***** EXTRACTED ENTRIES *****

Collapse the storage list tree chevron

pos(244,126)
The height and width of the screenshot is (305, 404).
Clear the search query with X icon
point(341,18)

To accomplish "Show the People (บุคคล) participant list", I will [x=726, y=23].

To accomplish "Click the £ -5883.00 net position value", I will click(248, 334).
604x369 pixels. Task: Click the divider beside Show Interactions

*****
***** EXTRACTED ENTRIES *****

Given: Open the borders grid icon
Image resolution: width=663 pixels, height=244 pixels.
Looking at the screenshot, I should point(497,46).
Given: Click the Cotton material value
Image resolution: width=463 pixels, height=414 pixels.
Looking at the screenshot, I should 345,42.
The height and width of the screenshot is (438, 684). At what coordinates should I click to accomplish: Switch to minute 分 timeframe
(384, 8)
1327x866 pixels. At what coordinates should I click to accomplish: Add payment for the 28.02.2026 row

*****
***** EXTRACTED ENTRIES *****

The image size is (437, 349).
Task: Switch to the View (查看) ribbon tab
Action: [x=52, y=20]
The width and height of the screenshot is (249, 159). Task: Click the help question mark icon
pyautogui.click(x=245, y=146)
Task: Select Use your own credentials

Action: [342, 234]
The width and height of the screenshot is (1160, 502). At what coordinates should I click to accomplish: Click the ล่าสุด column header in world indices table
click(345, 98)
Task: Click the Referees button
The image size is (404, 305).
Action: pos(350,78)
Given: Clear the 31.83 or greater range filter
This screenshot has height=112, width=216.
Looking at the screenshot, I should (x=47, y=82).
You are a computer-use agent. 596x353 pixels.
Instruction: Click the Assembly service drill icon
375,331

*****

**WORK ITEM**
Within the records, filter for lines that contain the word "will" and show each one.

**TASK SOLUTION**
To accomplish "Show the People (บุคคล) participant list", I will [x=726, y=23].
To accomplish "Click the £ -5883.00 net position value", I will click(248, 334).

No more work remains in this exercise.